[gpaw-users] Restarting an optimization run
Michael Walter
Michael.Walter at fmf.uni-freiburg.de
Fri Jan 18 14:17:13 CET 2013
2013/1/18 Jens Jørgen Mortensen <jensj at fysik.dtu.dk>
> Den 18-01-2013 12:46, Ask Hjorth Larsen skrev:
> > Hi
> >
> > Could someone summarize what exactly the problem with trajectory
> > restarts was? Isn't it just a question of fixing the optimizers so
> > they use all the data available?
>
> If you restart like this:
>
> atoms = read('a1.traj')
> atoms.set_calculator(GPAW(...))
> opt = Optimizer(atoms, trajectory='a2.traj')
> opt.run(fmax=0.05)
>
>
> then after the first line, atoms will have a SinglePointCalculator
> object as its calculator and this object knows about the forces from the
> last image in the trajectory.
>
> Second line: the SinglePointCalculator is replaced by a fresh GPAW
> calculator which doesn't know anything.
>
> Line 4: The forces are calculated again :-(
>
Is it that bad ? The electronic structure, i.e. the Kohn-Sham states have
to be calculated again anyway. It should be of little cost to calculate the
forces again.
In particular in a optimization run, that can have up to hundreds of steps
(my structure guesses are bad sometimes ;) this should be a vanishing low
computational effort.
Or did I overlook something ? I always restart from the trajectory file in
the way of the "bad" example above.
Best,
Michael
>
> Jens Jørgen
>
> > Regards
> > Ask
> >
> > 2013/1/18 Jussi Enkovaara <jussi.enkovaara at aalto.fi>:
> >> On 2013-01-18 11:44, Jens Jørgen Mortensen wrote:
> >>> Den 17-01-2013 17:31, Nichols A. Romero skrev:
> >>>> JJ,
> >>>>
> >>>> I have a different script for restarting.
> >>>>
> >>>> Note that this was doesn't have the shutdown observer
> >>>> http://en.pastebin.ca/2303938
> >>>>
> >>>> But I basically do as Jussi, I restart from HDF5.
> >>>>
> >>>> Which we highly encourage people to use, because it works very well.

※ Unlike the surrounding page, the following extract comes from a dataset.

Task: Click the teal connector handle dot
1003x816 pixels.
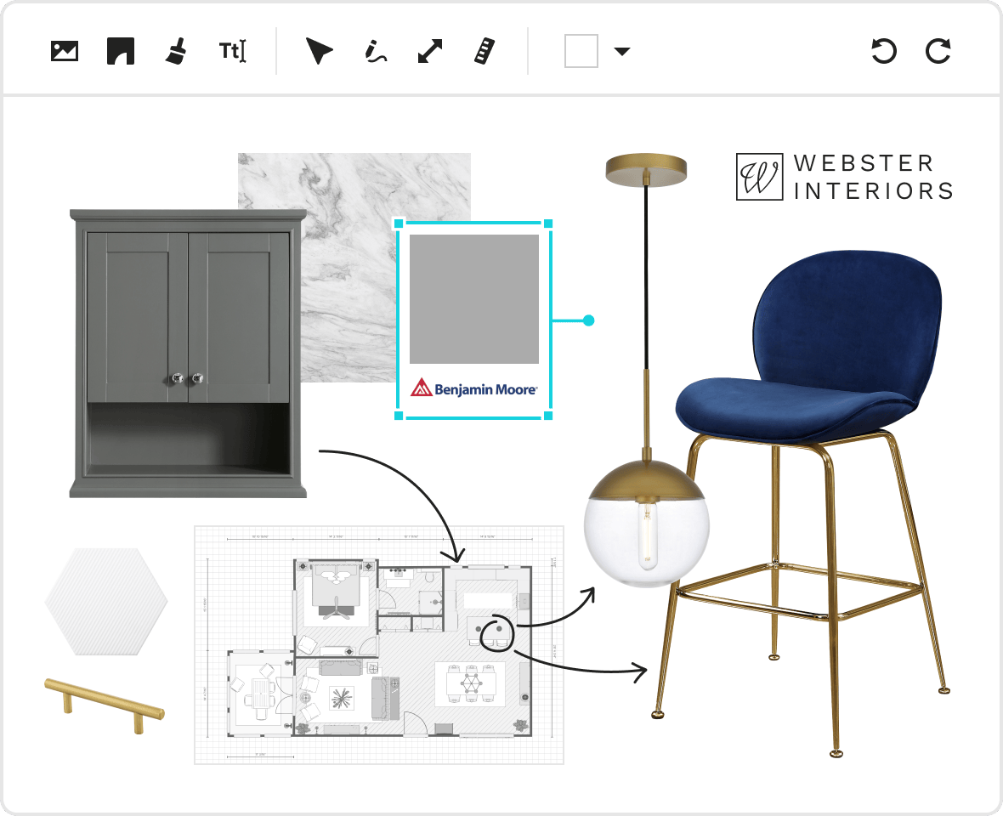Action: click(589, 320)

> Even on 100,000 cores :)
> >>>>
> >>>> I agree with what you say, most people just submit structural
> optimization for the maximum walltime and just let GPAW run.
> >>>> Then its just interrupted either in the middle of an SCF or between
> ionic steps.
> >>>>
> >>>> I think all these tricks should get documented somewhere. Because the
> most common example of a GPAW calculation is a structural optimization.

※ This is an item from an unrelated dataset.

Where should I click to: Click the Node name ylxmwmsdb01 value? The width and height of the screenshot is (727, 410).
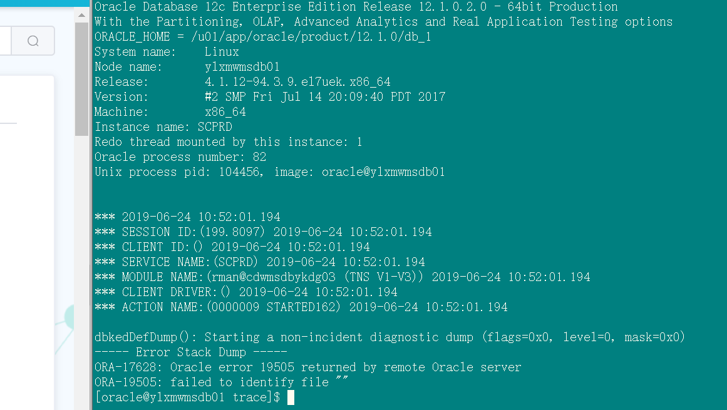242,67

> >>> So, one needs to write a gpw or hdf file after every step in order to
> >>> make this work! Hmm ... these files are huge and contains a lot of
> >>> stuff that you normally don't need and they also increase network
> >>> traffic. I wish there was a simple way to restart from a trajectory
> >>> file without loosing the last step.
> >> I do not think restart files are that huge if you do not save the
> >> wavefunctions (they are in any case definitely larger than trajectory
> >> files). Also, I think that at least in some cases it is worthwhile
> >> to save restart files during the SCF cycles. However, I agree that
> >> it would be useful to be able to restart also from a trajectory.
> >>
> >>> We could work on making it possible to restart from GPAW's text output.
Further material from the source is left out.